En achevant ces paroles, le maure tourna le dos et fut bientôt loin. Ses mouvemens avaient été si précipités, si subtils, qu'à peine pouvait-elle croire les avoir apperçus: elle se décida à s'en aller aussi, mais avec une telle lenteur, qu'on eut dit que quelqu'un la retenait à la même place: les paroles du maure raisonnaient encore à ses oreilles, mais elles lui étaient absolument inintelligibles. Sa conduite mystérieuse occupait ses pensées, et quoiqu'en sa présence, des sensations agréables agitassent son sein, il n'était pas plutôt parti, que le calme apparent dont elle avait joui, laissait renaître mille horreurs qui la rendaient presque folle. Une passion emportée à l'excès, une haine des plus fortes, et la soif ardente du sang, envers ceux qui s'opposaient à ses desseins, voilà ce qui remplissait le cœur de Victoria. Son imagination s'aigrit de plus en plus, sa tête se troubla entièrement, et livrée ainsi à des idées atroces, elle doubla le pas, sans tenir de marche directe: déjà elle était à la vue du château, quand une voix faible prononça son nom.

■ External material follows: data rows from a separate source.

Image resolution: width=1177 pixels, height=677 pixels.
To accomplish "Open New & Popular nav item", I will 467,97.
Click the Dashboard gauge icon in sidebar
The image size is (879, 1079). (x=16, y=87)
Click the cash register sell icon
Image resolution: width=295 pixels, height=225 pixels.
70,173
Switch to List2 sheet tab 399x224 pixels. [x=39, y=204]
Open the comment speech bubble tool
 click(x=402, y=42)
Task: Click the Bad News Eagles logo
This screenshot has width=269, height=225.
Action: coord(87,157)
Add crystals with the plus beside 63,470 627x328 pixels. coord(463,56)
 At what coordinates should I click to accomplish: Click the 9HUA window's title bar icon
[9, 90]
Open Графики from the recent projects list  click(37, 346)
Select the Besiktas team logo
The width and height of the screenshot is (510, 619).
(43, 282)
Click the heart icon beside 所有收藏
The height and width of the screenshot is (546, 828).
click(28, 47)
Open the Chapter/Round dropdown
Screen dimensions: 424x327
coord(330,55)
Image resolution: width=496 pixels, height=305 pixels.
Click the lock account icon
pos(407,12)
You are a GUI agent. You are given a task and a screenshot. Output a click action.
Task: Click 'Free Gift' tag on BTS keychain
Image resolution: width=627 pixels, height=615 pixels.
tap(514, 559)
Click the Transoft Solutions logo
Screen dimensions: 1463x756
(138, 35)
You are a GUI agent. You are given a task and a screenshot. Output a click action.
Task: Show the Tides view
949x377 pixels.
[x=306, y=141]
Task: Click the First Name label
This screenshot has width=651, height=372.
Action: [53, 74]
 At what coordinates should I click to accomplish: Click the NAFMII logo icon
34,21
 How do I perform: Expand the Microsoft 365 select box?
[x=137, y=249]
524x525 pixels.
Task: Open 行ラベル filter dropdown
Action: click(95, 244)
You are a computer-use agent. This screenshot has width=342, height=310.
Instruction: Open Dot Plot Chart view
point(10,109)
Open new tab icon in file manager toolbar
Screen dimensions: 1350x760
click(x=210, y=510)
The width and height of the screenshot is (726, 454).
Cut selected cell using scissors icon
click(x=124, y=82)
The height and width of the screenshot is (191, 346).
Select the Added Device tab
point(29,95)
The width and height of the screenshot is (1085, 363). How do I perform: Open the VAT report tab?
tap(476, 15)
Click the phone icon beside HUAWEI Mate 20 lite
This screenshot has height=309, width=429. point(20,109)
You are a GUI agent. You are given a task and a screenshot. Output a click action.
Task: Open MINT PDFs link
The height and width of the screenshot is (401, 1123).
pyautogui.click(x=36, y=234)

Elle leva la tête, et s'arrêta subitement, en voyant le simulacre touchant du ci-devant beau et séduisant comte de Bérenza; il était soutenu par Lilla et Henriquez. Victoria ne prit point garde à ce spectacle, car ses yeux s'arrêtèrent uniquement sur le jeune homme plein de fraîcheur et de santé. Les manières pleines d'agrémens, et l'air animé de celui-ci, lui présentaient un contraste trop frappant avec l'être mourant qui lui donnait le bras. Bérenza n'était plus qu'un squelette ambulant, et la forme des tombeaux dans sa plus triste peinture; sa gaîté était perdue, et une difficulté excessive à s'exprimer, lui ôtait toute apparence de belle humeur: sa démarche élevée et son maintien noble étaient détruits sous ses cruelles souffrances; enfin le malheureux Bérenza, ne conservait plus de traces de ce qu'il avait été, ni dans la suavité de ses manières; ni dans cet air gracieux qu'il possédait au suprême degré. Cet esprit philosophique, cette force d'âme qui l'avaient toujours distingué, n'était pas éteints; mais il ne s'en servait plus que pour résister aux maux qui l'avaient frappé ... maux qu'il croyait toujours n'être pas sans remède, et auxquels un malheureux préjugé l'empêchait d'appliquer les secours de l'art: tout son espoir pour en guérir, se reposait sur la tendresse trompeuse de sa femme; il croyait que les soins continuels qu'elle paraissait prendre de lui, le sauveraient et que la mort n'oserait l'arracher à une créature bien aimée, dont il recevait tout son bonheur: son amour lui semblait une égide, à travers de laquelle ses flèches ne pouvaient passer. Toutes les sensations de ce cœur malade battaient encore du même amour, et quand il la vit s'approcher, il quitta le bras de son frère, au risque de tomber, et s'avança vers elle, en posant vite la main sur sou épaule, et disant d'une voix éteinte:
»L'espoir de te rencontrer, ma Victoria, a pu seul m'amènerai loin; mais je n'en puis plus, fais-moi asseoir quelque part un instant.»
»Cher Comte, pourriez-vous faire quelques pas de plus dit-elle, en le menant du côté où la signora avait perdu la vie; ils n'en étaient pas loin, et Bérenza ne pouvant parler, fit signe qu'il pouvait aller.